05:41 -Ca a été bon pour vous ? -Très bon.
05:43 Très bon quand on nous a laissé rouvrir nos boutiques.
05:46 C'était un peu compliqué,
05:48 encore que c'était la bonne période pour développer le e-commerce.
05:52 Mais en dehors du e-commerce,
05:54 on développe beaucoup de collections maintenant pour le chez-soi.
05:57 -C'est intéressant. Au moins, il y a eu des secteurs d'activité...
06:01 -Qui ont très bien rebondi.
06:03 -Est-ce que vous avez perdu l'espoir de rouvrir vraiment de l'industrie ?
06:08 Est-ce qu'on peut, puisqu'on ne parle que de ça,
06:11 réintégrer des usines ?
06:12 Le coût de la main-d'oeuvre, effectivement, est très lourd.
06:16 -C'est compliqué,
06:17 parce que nous essayons d'intégrer un maximum de métiers en France,
06:21 mais l'assemblage, c'est très difficile de le réintégrer en France.
06:25 Nos simulations nous laisseraient à penser
06:28 que nous serions prêts de tripler le prix de vente de nos produits
06:32 si nous devions les fabriquer en France.

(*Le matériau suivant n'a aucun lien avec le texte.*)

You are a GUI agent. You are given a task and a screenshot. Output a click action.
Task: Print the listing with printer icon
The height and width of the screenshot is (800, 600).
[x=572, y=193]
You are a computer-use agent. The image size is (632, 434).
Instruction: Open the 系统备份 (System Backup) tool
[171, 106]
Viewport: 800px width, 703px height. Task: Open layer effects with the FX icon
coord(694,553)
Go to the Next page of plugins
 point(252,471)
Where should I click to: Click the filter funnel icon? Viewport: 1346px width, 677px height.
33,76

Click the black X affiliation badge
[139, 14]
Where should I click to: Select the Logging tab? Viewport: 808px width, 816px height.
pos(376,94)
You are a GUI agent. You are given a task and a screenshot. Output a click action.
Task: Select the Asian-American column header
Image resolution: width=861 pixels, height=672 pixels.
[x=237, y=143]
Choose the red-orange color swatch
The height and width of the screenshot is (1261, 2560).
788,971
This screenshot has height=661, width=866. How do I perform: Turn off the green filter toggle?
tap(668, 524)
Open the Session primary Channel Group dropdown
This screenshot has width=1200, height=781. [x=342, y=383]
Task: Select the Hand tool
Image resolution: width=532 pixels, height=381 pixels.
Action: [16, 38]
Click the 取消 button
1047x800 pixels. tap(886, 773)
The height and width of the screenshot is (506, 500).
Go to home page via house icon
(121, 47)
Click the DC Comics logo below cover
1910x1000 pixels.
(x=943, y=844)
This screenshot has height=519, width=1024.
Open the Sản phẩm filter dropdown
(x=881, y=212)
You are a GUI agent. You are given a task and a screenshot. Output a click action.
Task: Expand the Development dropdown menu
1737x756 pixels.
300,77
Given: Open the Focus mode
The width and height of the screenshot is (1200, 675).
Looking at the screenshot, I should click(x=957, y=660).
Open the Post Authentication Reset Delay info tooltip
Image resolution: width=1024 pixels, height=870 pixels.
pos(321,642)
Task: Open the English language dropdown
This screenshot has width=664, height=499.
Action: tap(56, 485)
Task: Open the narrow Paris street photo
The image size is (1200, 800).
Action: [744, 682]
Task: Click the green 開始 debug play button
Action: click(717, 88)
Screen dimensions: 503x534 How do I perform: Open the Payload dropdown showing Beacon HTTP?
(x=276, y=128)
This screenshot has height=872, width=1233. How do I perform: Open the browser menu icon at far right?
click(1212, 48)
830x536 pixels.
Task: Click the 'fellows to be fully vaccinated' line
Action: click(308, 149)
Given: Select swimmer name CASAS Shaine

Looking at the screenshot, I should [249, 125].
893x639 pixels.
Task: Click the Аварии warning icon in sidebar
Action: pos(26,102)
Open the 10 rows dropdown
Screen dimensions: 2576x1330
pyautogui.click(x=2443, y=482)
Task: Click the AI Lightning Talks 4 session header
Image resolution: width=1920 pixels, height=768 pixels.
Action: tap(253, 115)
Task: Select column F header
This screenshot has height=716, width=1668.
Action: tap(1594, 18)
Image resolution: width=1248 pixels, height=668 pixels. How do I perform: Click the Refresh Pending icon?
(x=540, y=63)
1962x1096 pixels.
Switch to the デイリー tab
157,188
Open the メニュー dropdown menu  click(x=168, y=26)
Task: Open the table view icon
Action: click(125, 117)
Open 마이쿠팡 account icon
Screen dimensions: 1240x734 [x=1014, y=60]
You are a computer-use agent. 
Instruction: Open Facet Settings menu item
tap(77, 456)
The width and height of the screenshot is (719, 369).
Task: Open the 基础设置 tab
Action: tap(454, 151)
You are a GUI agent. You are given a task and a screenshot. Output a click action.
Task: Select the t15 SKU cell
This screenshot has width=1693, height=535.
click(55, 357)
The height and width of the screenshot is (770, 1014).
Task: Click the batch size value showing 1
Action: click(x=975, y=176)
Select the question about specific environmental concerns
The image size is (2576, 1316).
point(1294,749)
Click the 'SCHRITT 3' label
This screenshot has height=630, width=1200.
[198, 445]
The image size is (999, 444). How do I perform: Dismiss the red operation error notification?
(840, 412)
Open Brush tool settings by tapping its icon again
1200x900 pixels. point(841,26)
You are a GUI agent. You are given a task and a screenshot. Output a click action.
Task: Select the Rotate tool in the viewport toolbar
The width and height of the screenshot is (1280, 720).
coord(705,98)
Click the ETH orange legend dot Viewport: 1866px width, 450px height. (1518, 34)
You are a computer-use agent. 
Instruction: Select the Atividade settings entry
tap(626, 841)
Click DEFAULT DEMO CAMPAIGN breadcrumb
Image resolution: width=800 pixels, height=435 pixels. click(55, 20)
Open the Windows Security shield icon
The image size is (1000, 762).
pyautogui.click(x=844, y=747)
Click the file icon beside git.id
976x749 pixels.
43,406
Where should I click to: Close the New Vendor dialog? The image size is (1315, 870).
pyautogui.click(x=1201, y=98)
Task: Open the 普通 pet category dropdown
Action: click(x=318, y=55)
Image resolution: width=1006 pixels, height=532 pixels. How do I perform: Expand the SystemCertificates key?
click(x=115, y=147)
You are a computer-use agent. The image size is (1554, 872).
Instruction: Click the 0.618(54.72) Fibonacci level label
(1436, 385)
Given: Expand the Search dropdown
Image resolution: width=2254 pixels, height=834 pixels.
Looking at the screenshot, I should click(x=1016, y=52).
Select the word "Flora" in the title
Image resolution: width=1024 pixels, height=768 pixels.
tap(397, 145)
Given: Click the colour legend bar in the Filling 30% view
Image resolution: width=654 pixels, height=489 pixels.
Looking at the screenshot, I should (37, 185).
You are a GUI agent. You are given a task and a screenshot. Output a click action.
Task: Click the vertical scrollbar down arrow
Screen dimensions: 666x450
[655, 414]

06:35 -Alors à quoi c'est dû, ça ?
06:37 -C'est dû au poids des salaires et surtout des charges sociales en France,
06:41 qui pèsent très lourd,
06:43 même comparé à d'autres pays européens,
06:46 dans notre prix de revient.
06:48 Nous, parce que nous sommes entreprise familiale,
06:51 on a réussi à monter ces usines à l'étranger
06:53 sans faire de plan social,
06:55 parce qu'on avait de la croissance
06:57 et qu'on l'a fait en nous développant, tout simplement.
07:01 Mais aujourd'hui, réintégrer cette partie
07:03 de la fabrication de nos produits en France,
07:06 serait nous priver d'une part de marché considérable.
07:10 -Alors quel serait, pour conclure,
07:12 votre souhait pour votre entreprise ?
07:15 Est-ce que ce serait, effectivement,
07:17 qu'il y ait une diminution très forte des charges sociales
07:21 pour vous réimplanter ?
07:23 Est-ce que ce serait une facilitation du commerce extérieur ?
07:26 Quel serait, pour vous, l'essentiel d'une réforme ?
07:30 -Je pense que le poids des réglementations
07:33 et le poids notamment des charges...
07:35 En France, c'est considérable.
07:37 Nous, on s'est développé à l'exportation,
07:40 on n'a eu besoin de personne, pas d'aide.
07:42 On y est allés, et voilà, on y est allés,
07:45 on a plutôt réussi, on s'est implantés
07:47 dans une vingtaine de pays,
07:49 et c'est pas l'Etat qui est venu à notre aide.
07:52 Par contre, quand on se compare à la moyenne européenne,
07:55 on a encore un poids de charge beaucoup plus lourd
07:58 et qui pèse sur le prix de revient global de nos produits.
08:02 Donc, si on devait agir,
08:03 je pense qu'un des leviers serait celui-là.
08:06 -Alors, vous avez droit à une réponse en oui ou non.
08:10 -Bien.
08:11 -Ce qui m'a intéressée dans tout votre parcours,
08:15 et je voudrais savoir, si c'était à refaire,
08:18 est-ce que vous pensez que le fait de travailler en famille,
08:21 d'avoir une entreprise familiale, c'est un plus,
08:24 ou est-ce que, si c'était à refaire, vous auriez diversifié ?
08:27 Donc, oui ou non, est-ce un plus que de tout faire en famille ?
08:31 -Alors, oui, définitivement, oui, c'est un plus,
08:34 parce que je continue,
08:35 maintenant que j'ai passé la main à la 3e génération,
08:38 dans la défense du modèle de l'entreprise familiale
08:41 à travers une association internationale
08:43 qui s'appelle le Family Business Network,
08:46 et qui est au service de ces familles entrepreneuriales
08:49 pour les aider à développer leurs entreprises.
08:52 -Ecoutez, c'est le mot de la fin.
08:54 Merci infiniment.
08:55 On va s'appliquer à travailler en famille.
08:58 -Merci. Je suis tout à fait d'accord.